Şentop şöyle konuştu:
Bu ikinci bir karar. Burada ikinci bir tartışma var. Bir mahkemenin AYM kararına uyup uymaması tartışması var burada. Bu kararda hukuki bölümler görüşler var. Bunlara prensip olarak katılıyorum. Kararın doğruluğu ayrı bir tartışma konusudur. İlk kararla ilgili olarak da bunu söylemiştim. Yeniden yargılama kararına uyulması gerekir. O zaman da söylemiştim bugün de söylemiştim. Fakat AYM kararında siyasi bildiri diyebileceğimiz bir bölüm var o da meclisle ilgili kısmı. Bu kararın hüküm kısmı denen şey 140. Paragrafta var. Dört şey diyor; bir, yeniden yargılama yapılmalı; iki, infazın durdurulması kararı verilmeli; üç, hükümlü statüsünün kaldırılması; dört, durma kararı verilmesi yargılama süreciyle ilgili. Bunlar 14. Ağır ceza mahkemesine gelen neyin nasıl icra edileceğine dair AYM tarafından verilen hüküm. Bununla ilgili bir tereddüt yok.

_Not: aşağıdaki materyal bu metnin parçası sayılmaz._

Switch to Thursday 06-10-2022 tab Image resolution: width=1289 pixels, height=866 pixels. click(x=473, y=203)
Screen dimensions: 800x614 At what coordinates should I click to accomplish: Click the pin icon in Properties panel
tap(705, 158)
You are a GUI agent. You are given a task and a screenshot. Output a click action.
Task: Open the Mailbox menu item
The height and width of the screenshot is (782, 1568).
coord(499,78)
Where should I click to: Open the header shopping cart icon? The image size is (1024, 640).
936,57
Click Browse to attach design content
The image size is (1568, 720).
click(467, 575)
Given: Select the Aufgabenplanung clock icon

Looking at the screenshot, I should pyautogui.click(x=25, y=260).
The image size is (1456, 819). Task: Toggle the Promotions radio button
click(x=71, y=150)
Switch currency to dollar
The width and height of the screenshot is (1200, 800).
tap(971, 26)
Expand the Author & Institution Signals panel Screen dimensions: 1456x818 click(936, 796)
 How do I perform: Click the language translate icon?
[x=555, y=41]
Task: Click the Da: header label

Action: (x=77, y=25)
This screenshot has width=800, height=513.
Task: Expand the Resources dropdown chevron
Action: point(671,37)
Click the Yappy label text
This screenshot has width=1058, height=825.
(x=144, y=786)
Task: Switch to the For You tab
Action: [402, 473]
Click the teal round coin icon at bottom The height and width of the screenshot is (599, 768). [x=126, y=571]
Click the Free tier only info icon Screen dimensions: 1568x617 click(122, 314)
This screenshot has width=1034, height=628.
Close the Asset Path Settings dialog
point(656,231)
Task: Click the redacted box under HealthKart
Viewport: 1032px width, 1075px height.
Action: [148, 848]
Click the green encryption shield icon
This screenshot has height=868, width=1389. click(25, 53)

Burada daha çok açıp bir şekilde nasıl giderilebileceğine dair hüküm vermiş ama orada kalmıyor AYM sonra diyor ki mahkemelerin uyması konusundaki hususlarda bütün kamu guruplarına görevler düşmektedir. Ama AYM’nin iki yetkisi var kanuna göre bir ihlalin tespiti iki nasıl giderileceğini söylemesidir. Ama bundan hareketle bütün devlet kurumlarına bütün kamu gruplarına anayasada hukuk kurallarına uyması konusunda mahkemeyi ikaz etmesi ne gerekiyorsa yapması gibi bir hüküm. Burada AYM, hüküm kısmında TBMM şunu yapmalıdır diye bir karar vermiş değil. Burada AYM tabiri caizse bir çağrı bildiri yapıyor. Bu AYM’nin görev ve yetkileri arasında yok. Öğüt vermesi açıkça yetki aşımıdır. Kararın siyasi bildiriye dönüşmesidir.
Bugün yarın AYM’ye bir yazı göndereceğiz.